Купить погоны с царскими вензелями и такие же флигель-адъютантские аксельбанты, а также сшить свитский мундир в течение суток было еще возможно, но изготовить все это в одну ночь, и притом на воскресенье, было, конечно, немыслимо. Обыкновенно в таких случаях пользовались мундиром кого-либо из полковых товарищей, числившихся уже в свите.
Но единственный, за исключением великого князя, в моем полку и в Гатчине флигель-адъютант полковник Дрозд-Бонячевский был громадного роста и намного шире меня в плечах. Я все же воспользовался его любезным предложением, кое-что мне дома в его одеянии успели сузить и укоротить, и наутро я уже был в Александровском дворце в Царском Селе.
Лица свиты государя имели преимущество являться Его Величеству в любой приемный день, не испрашивая на то предварительного разрешения. Их обыкновенно не заносили и в списки представлявшихся.
⁂
__ЗАДАНИЕ__. Продолжите отрывок о свитском мундире и представлении государю, начав сразу после его последнего предложения. Приведённые далее строки никак не связаны с отрывком.
⁂
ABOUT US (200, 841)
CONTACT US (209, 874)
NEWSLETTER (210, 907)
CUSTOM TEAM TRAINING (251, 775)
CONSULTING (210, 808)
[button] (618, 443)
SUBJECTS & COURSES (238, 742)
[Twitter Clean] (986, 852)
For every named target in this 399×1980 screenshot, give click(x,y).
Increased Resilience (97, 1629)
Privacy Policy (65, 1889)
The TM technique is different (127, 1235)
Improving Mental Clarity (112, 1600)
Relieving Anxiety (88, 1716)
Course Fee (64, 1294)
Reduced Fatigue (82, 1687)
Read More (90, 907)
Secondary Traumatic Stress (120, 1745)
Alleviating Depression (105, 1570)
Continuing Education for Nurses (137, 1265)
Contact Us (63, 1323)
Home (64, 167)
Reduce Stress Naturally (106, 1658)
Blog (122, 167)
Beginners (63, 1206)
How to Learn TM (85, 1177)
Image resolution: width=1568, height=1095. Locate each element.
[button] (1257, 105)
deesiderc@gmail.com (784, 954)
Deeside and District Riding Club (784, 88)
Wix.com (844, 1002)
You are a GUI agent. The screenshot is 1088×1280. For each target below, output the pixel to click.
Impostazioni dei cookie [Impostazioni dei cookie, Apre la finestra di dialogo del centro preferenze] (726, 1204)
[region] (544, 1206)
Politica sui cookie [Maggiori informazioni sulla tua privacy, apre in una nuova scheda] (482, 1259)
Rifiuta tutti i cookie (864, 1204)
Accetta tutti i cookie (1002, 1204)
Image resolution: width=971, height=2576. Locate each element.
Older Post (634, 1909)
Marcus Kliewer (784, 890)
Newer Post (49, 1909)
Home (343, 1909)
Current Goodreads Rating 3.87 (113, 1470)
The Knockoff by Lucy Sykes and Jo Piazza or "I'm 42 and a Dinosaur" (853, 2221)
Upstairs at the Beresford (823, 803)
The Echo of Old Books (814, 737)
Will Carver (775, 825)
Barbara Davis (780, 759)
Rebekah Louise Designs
⁂
__ОТВЕТ__.
Государь встретил меня в своем кабинете с обычными простотой и приветливостью. Никогда не обращавший никакого внимания ни на свою, ни на одежду других, он все же на этот раз улыбнулся на мой уж слишком мешковато сидевший мундир и спросил, от кого я его так быстро успел достать.
– Не благодарите меня, Мордвинов, – сказал затем серьезным голосом государь. – Мне было очень жаль, что вы решили покинуть службу при брате, и я сделал теперь только то, что уже давно хотел сделать для вас… Ваше настроение я отлично понимаю… Кто мог думать, что все это случится… Знаю, что вам нелегко – иначе и не может быть при таких печальных обстоятельствах. А мне, вы думаете, легче… Но вот что, Мордвинов… я все же прошу вас продолжать помогать опеке заведовать делами Миши… и князь Кочубей, и граф Фредерикс находят это необходимым. Действительно, ведь вы один в курсе дел Миши, не только имущественных, но и других.
– Ваше Величество, – отвечал я, – необходимости, право, в том никакой нет. Опека уже до малейших подробностей успела ознакомиться со всем, и, говоря откровенно, при враждебном отношении ко мне г-жи Брасовой мой неуход вызвал бы только лишнее раздражение у Михаила Александровича.
– Знаю! Все знаю, Мордвинов, – говорил с горечью государь, – но верьте мне, что так продолжаться долго не может. Миша поймет наконец, как он жестоко несправедлив к вам, и у вас восстановятся с ним прежние отношения.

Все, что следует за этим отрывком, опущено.